Ne zaman dışarı çıksam göklere dokunsam gözlerim ile,
Bir arı ilk kez havalanır sanki yeşil göğüne kovanından,
Ve çocuk gaudi'nin karanlık küçük odası içim,
hiç bitmeyen bir yolcukla tırmanır göğe kafamda hayalimdeki yuvam.
Evim bir köstebeğinki kadar endamlı kendimce,
Ve ışık çok pahalı eridikçe akşam güneşi tepemizde...
Mumlar,zenginlerin kendilerini kandırma çabası sevgilim,
Bitmeyen günün yalanlarla devam eden nefesi titreyen gecede belki...
Sıvası döküldü bir serçenin çığlığı gibi ruhumun,
Yere düştü duvara saklı gömülmüş tüm tozlu mektuplar.

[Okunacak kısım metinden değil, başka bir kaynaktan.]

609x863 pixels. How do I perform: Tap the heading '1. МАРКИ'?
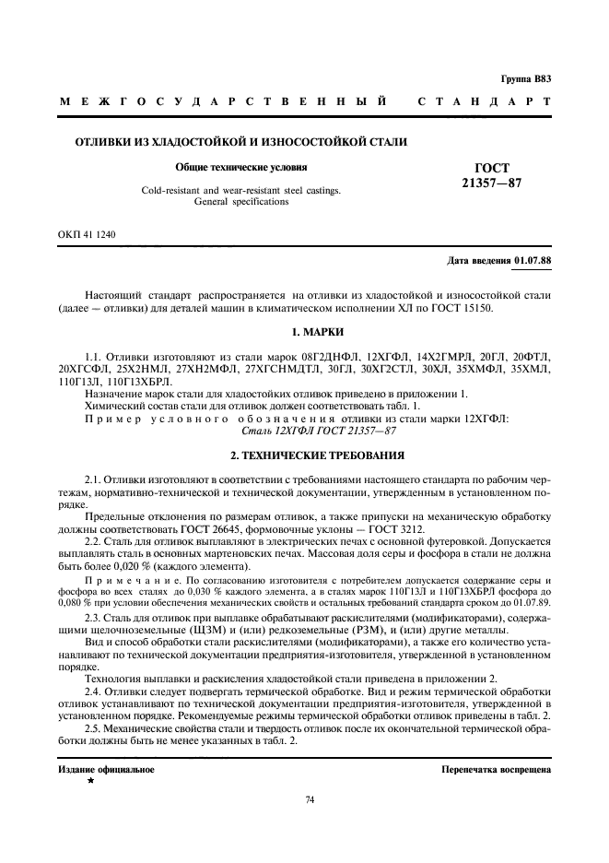pyautogui.click(x=304, y=331)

Sıva çatlağımda bir yaban gül yaprak açtı
yelkeni misali umutlarımın sonra.
Şehir ki gri cennetim,
Hayalinin hacısıyım,yürüdüğün adımlarının benden başka kimsenin duyamayacağı o incecik melek kokusunda.
Aslanıyım sokak köpeklerinin,
Ceylana yada bir fil yavrusuna gerek yok hiç inan,
Bir bardak çay,bilemedin iki bardak ile doyarım gün boyu...
Şehir ki gri cennetim,
Yalnızlığım dostlarıma emanet...
Sıvası döküldü bir serçenin çığlığı gibi ruhumun,
Yere düştü duvara saklı gömülmüş tüm tozlu mektuplar.
Sıva çatlağımda bir yaban gül yaprak açtı
yelkeni misali umutlarımın sonra.
Ben oturdum kirli,tozlu yerlere,
Bir kez daha ve yeniden tüm duvarlarımı okudum...

10.21 güne veda,ikindinin selası gülüşün aklımda.